カルマの知る戦士は、いつだって守る側にいた。
依頼とはいえ、子供を狙うなど——。
「おい。俺の仲間をやったのはお前か?」
低い声。
カルマははっと振り返る。
背後から若い男が歩いてくる。
倒した二人の仲間——そう直感した。
カルマは剣を向ける。
「バラン……下がって。」
「子供……? お前がやったのか?」
「そうだ。子供を襲うやつに容赦なんかいらないだろ?」
「そうか。なら団長として、お前は倒さないとな。」
男が手をかざす。
次の瞬間、カルマの足元の地面が歪み、棘のように突き上がった。
「……っ!」
横へ跳ぶ。
(土魔術……?)
男の周囲の地面が隆起する。
手を振るうと、それは蛇のようにうねりながら襲いかかってきた。
「魔剣術 炎 抜ノ型 炎閃斬」
炎の斬撃が土の奔流を断ち切る。
「その土魔術……応徳魔術か?」
「ああ。俺の〈大地操制〉は、魔力の届く範囲の大地を自在に操る。
……お前も応徳の使い手だな?」
「ああ、そうだ。」
剣に炎を灯す。
(増強……いや、属性付与か。)
「名前は?」
「カルマ・ミラ・フィーラン。

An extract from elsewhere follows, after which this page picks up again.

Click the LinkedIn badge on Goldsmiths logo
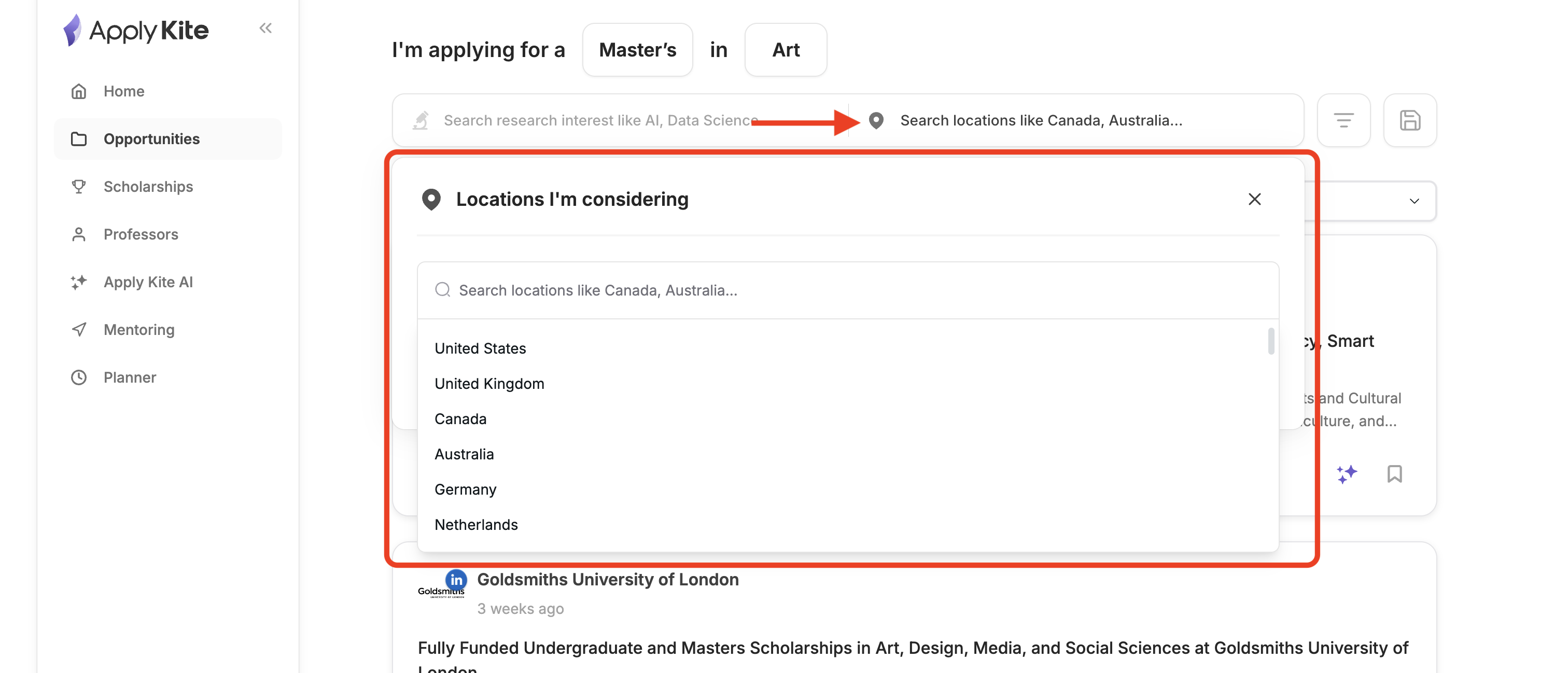The height and width of the screenshot is (673, 1568). [456, 580]
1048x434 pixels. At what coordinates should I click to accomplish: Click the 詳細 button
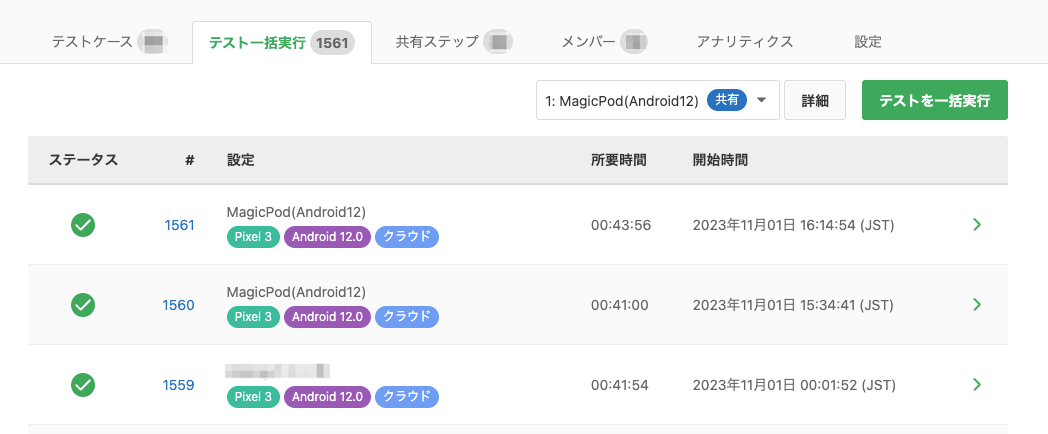[x=815, y=100]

」
「カルマか。俺は戦士団エクスプロド団長、ダース。
悪いな——お前は俺に勝てねえ。」
ダースが両手を広げる。
地面が震えた。
「何だ……?」
「俺の魔術は屋外じゃ最強だ。」
両掌が打ち合わさる。
周囲の土砂が一斉に巻き上がり、カルマへと押し寄せる。
四方から迫る土の壁。
カルマはすぐさまバランのもとへ走る。
逃げ場はない。
「くっ……!」
土砂の大波が二人を呑み込み、視界が茶色に閉ざされた。
轟音とともに、土煙が立ちこめる。
——その物量は圧倒的だった。
大地そのものを武器とする力。
屋外で最強という言葉も、誇張ではない。